LISTA DE TAREAS.
• a. Anota a todas las personas que aparecen con su nombre en el texto sobre el Ulises de Joyce, en el mismo orden en que salen.
• b. Retoma el texto sobre el Ulises de Joyce y sigue escribiéndolo a partir de su última frase.

TEXTO MOSTRADO.
____

Pero el escritor francés, que pronto escribiría Amants Hereux Amants en homenaje a la técnica del fluir de la conciencia, al menos insistió en las referencias al héroe griego y sus peripecias. Con la aparición de las primeras críticas, a Joyce lo sorprendería que nadie se interesara justamente en esa clave mítica y se centrara solo en su lado potencialmente escandaloso. Con los años dejaría anotados por ahí, para que los recogiera el crítico Stuart Gilbert, papelitos que sugerían cómo funcionaban esas alusiones capítulo a capítulo. Gilbert, como fiel escudero, publicó finalmente en 1930, James Joyce’s Ulysses, durante décadas la contraseña fundamental para descifrar ese clásico de nacimiento. Antes de eso, sin embargo, el impaciente Joyce –que era insistente y sabía cómo convencer a sus adeptos- se las arregló para que un poeta treintañero, T.S. Eliot, se pusiera a investigar los ecos del poema homérico.
Eliot, tras hacerlo, quedó perplejo. “¿Cómo alguien puede volver a escribir después de escribir el tremendo prodigio que es el último capítulo?”, le preguntó durante una visita a Virginia Woolf mientras tomaban el té en Hogarth Press. Para Eliot, Joyce había matado literalmente el siglo XIX y su modelo central: la novela. Virginia Woolf, lectora refinada y seguramente celosa, consideraba que el Ulises era “la obra de un obrero autodidacta”. Ese mismo 1922 publicó El cuarto de Jacob (una novela con puntos de vista cambiantes) y con los años y las obras sabría perfeccionar a su manera, mal que le pesara, algunos hallazgos joyceanos (como lo prueban Las olas y La señora Dalloway).
Después de la poesía técnicamente perfecta de Gerontion y Prufrock, que con su hastío e ironía heredada de Jules Laforgue renegaba de los residuos románticos en boga, Eliot había borroneado en 1921 la primera versión de La tierra baldía, aquella que Ezra Pound condensaría a base de tachaduras reductoras. La lectura de Joyce fue, en todo caso, decisiva para profundizar lo que esa lírica de los nuevos tiempos entreveía.
"Las analogías míticas ayudaron a Eliot a volver su poesía más impersonal"

____

LISTADO DE DATOS.
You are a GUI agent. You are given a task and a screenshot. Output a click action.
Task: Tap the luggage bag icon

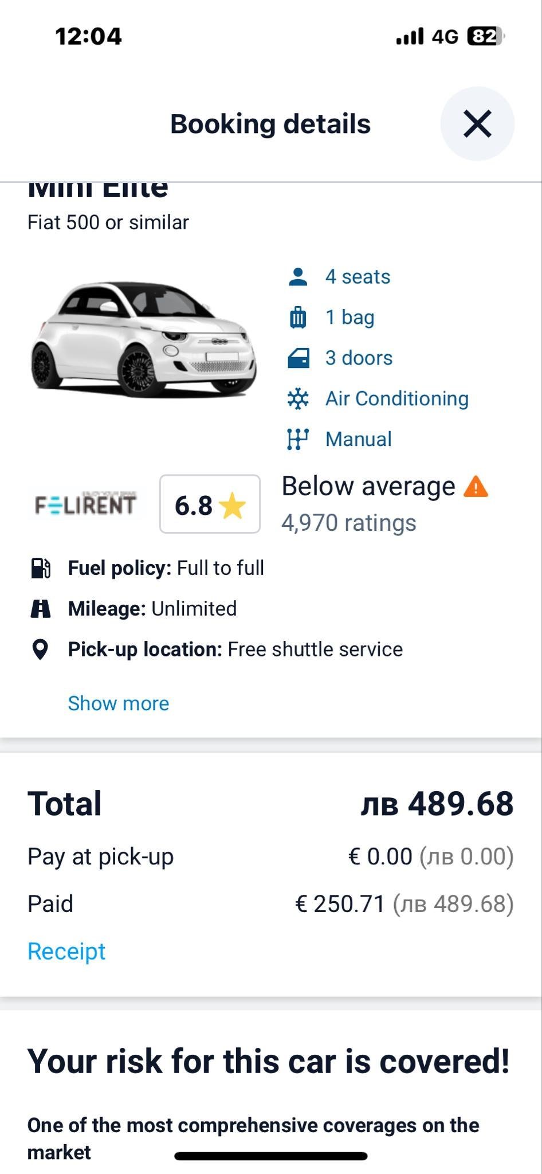(298, 318)
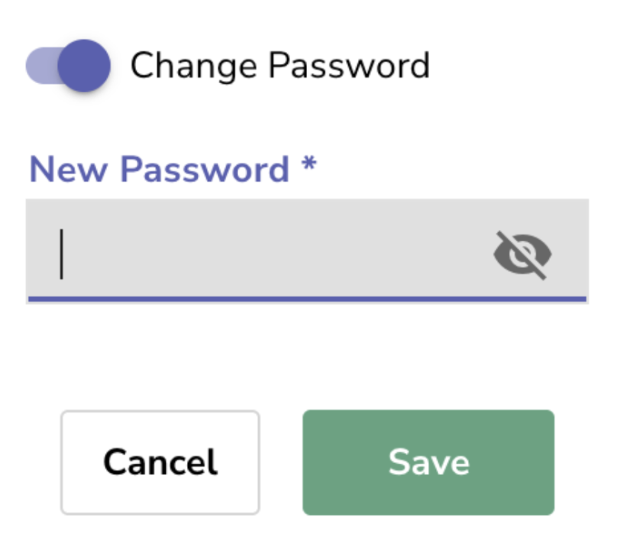The image size is (617, 553).
Task: Click the purple toggle knob
Action: [84, 66]
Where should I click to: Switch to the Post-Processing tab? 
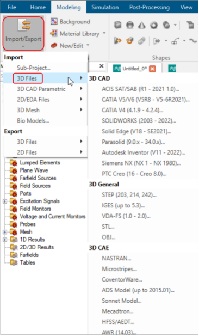(150, 7)
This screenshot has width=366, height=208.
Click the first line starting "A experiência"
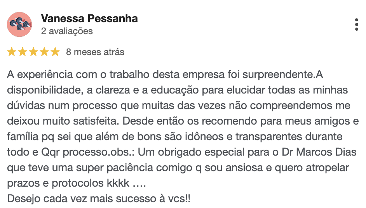[x=165, y=75]
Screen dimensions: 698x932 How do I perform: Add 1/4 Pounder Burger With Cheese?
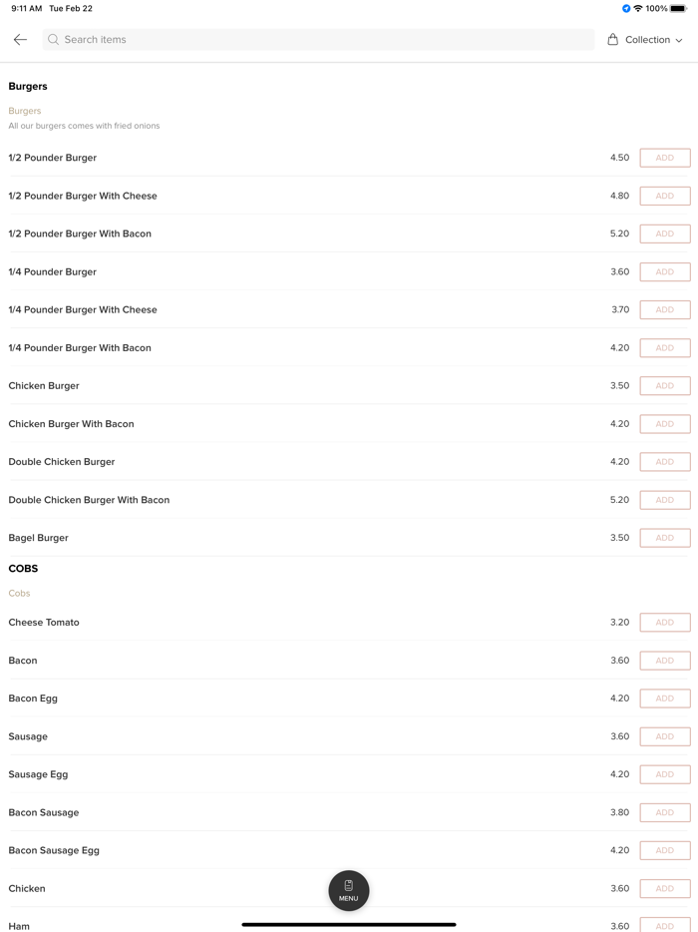pyautogui.click(x=664, y=309)

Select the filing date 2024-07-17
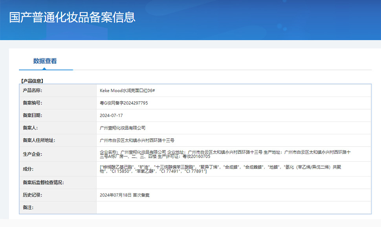(112, 115)
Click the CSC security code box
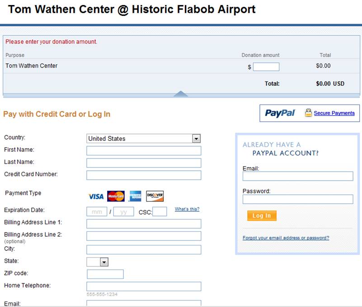 pyautogui.click(x=160, y=211)
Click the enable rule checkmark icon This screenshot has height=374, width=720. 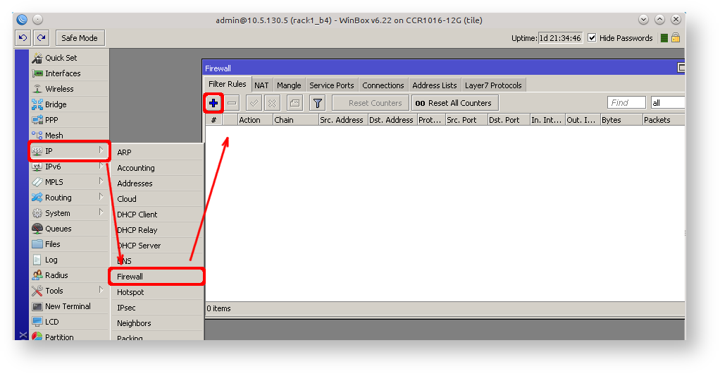point(254,103)
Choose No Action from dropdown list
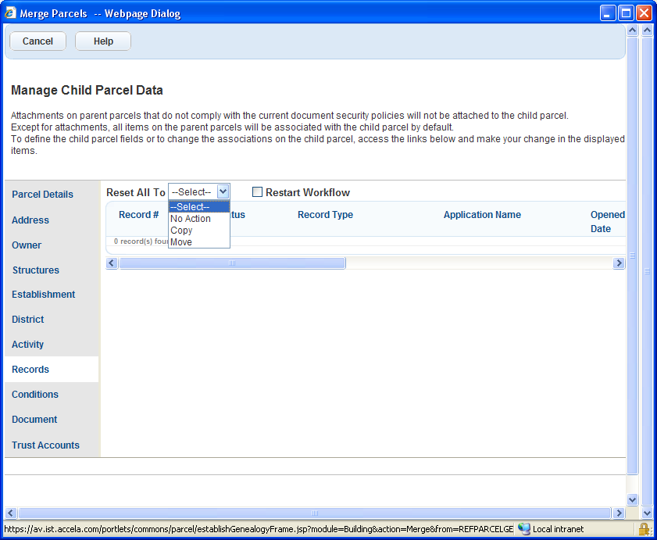The image size is (657, 540). tap(191, 219)
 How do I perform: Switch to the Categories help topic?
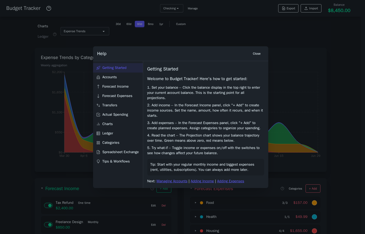tap(111, 143)
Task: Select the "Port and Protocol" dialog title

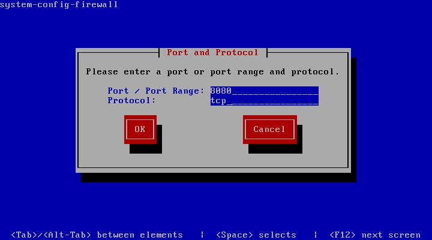Action: (212, 52)
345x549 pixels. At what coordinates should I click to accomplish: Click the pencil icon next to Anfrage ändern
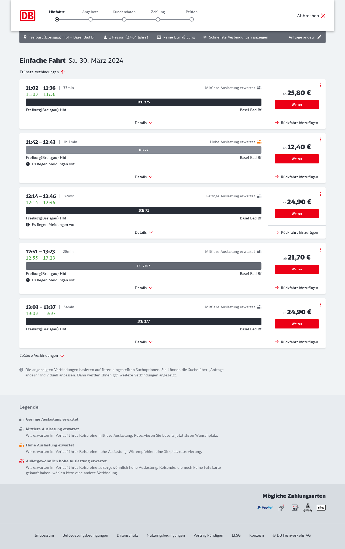pyautogui.click(x=319, y=37)
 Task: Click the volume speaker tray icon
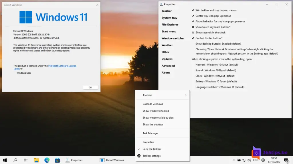(x=250, y=160)
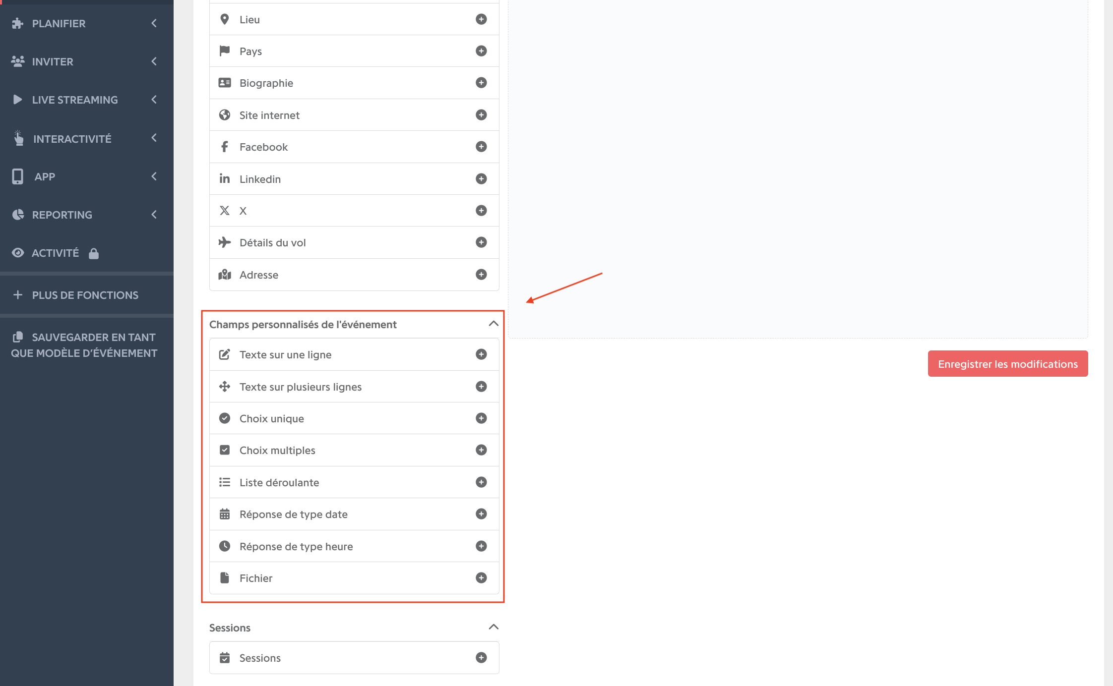Screen dimensions: 1113x686
Task: Add Réponse de type date field
Action: click(481, 514)
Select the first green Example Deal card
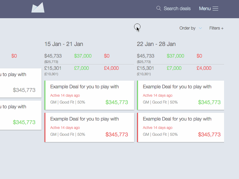The width and height of the screenshot is (239, 179). pyautogui.click(x=89, y=95)
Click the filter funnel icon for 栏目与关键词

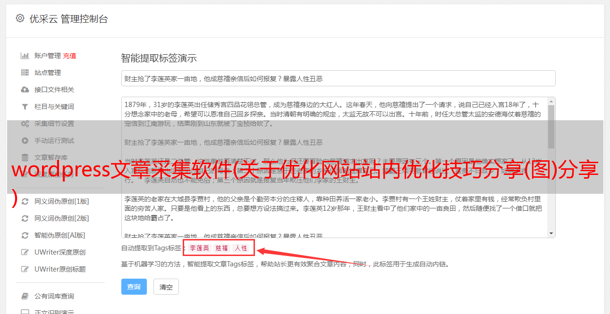(25, 107)
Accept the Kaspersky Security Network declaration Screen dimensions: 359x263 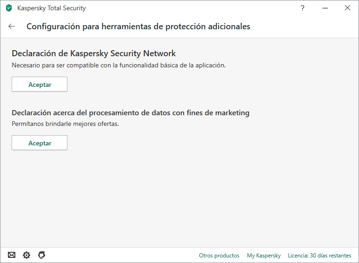pyautogui.click(x=40, y=85)
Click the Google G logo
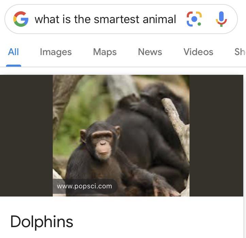This screenshot has width=246, height=238. click(21, 19)
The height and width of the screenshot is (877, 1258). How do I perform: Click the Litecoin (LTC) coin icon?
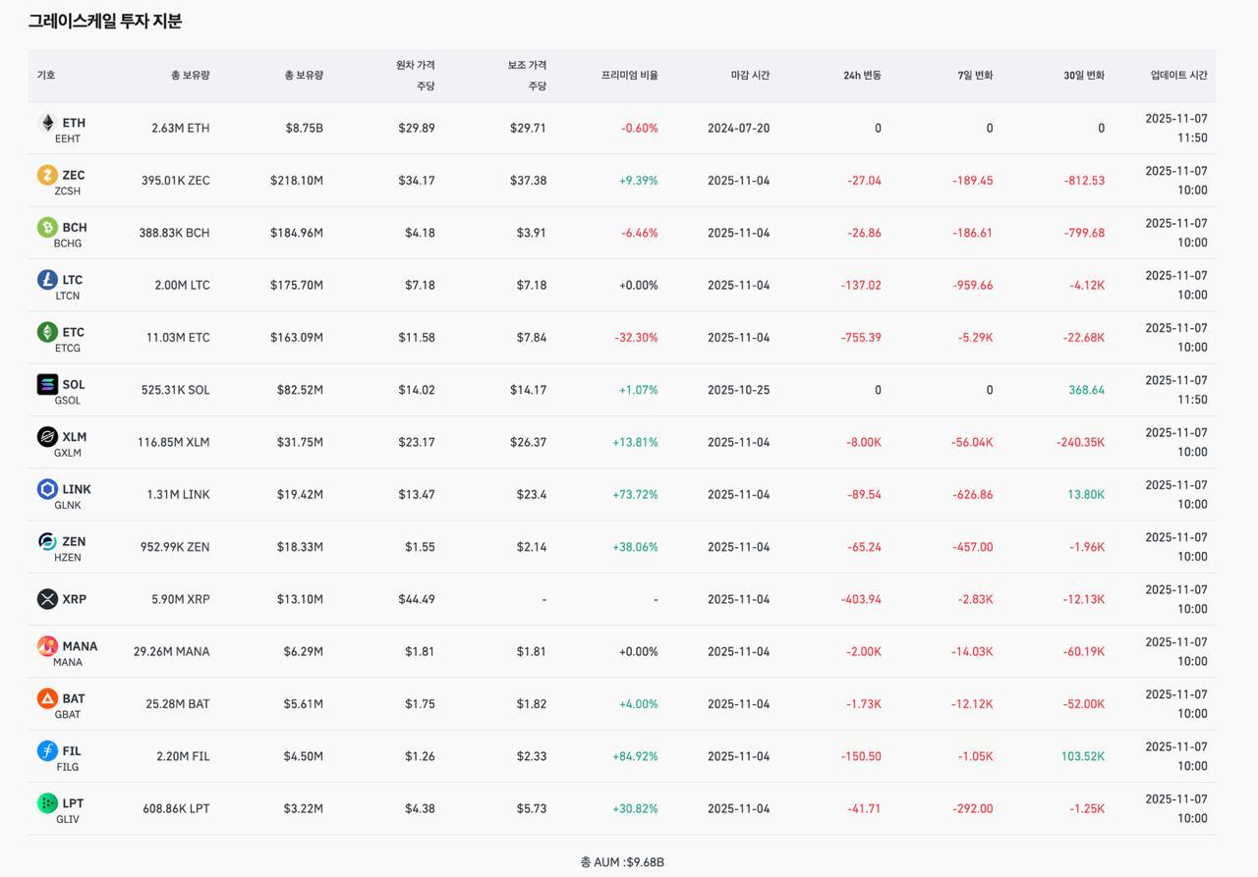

____

RESPUESTAS.
• a. Joyce, Stuart Gilbert, T.S. Eliot, Virginia Woolf, Jules Laforgue, Ezra Pound

• b.
¿Por qué el poema de Eliot causó en ese grupo de entendidos, que orbitaba alrededor del inglés y del francés, tamaño tour de force? Como en Ulises, al que alabó por “darle una significación al inmenso panorama de futilidad y anarquía que es la historia contemporánea”, las analogías míticas ayudaron a Eliot a volver su poesía más impersonal. La voz se diluye entre varios personajes (de Tiresias al caballero del santo Grial o un marinero fenicio) para producir “una antología de estados de ánimo indeterminados” que se sobreimprimen y confunden deliberadamente. Hay numerosas citas intercaladas, hay una sonoridad seca y novedosa. La tierra baldía, con su crítica de la agonía de la cultura occidental, roció con sal casi toda les efluvios poéticos en circulación. Ya la primera línea, “Abril es el mes más cruel”, apunta contra aquel verso fundacional de Chaucer, más optimista, que habla del sol y la naturaleza. El poema salió primero en la revista The Criterion, en octubre, y en diciembre en forma de libro. Poco importa que Eliot, también crítico formidable, se haya reconvertido más adelante en un meditabundo poeta filosófico y anglicano (en los Cuatro cuartetos) y haya abandonado las compuertas que él mismo había abierto.
Ulises y La tierra baldía –uno abriendo el año, el otro cerrándolo- fueron los dos hitos que pusieron a temblar el edificio de la literatura en 1922. Desde nuestro cómodo atalaya, un siglo después, se puede avistar que aquel período de doce meses dejó otras piezas hoy relevantes. Hacia fines de ese año, murió Marcel Proust. Llegó a publicar antes el segundo tomo de Sodoma y Gomorra, pero sobre todo luchó a brazo partido para dejar lo más acabado posible los tres tomos restantes de En busca del tiempo perdido, una novela río que hoy –contra su longitud- muchos leen con mejor impulso que las intrincadas peripecias verbales del Ulises.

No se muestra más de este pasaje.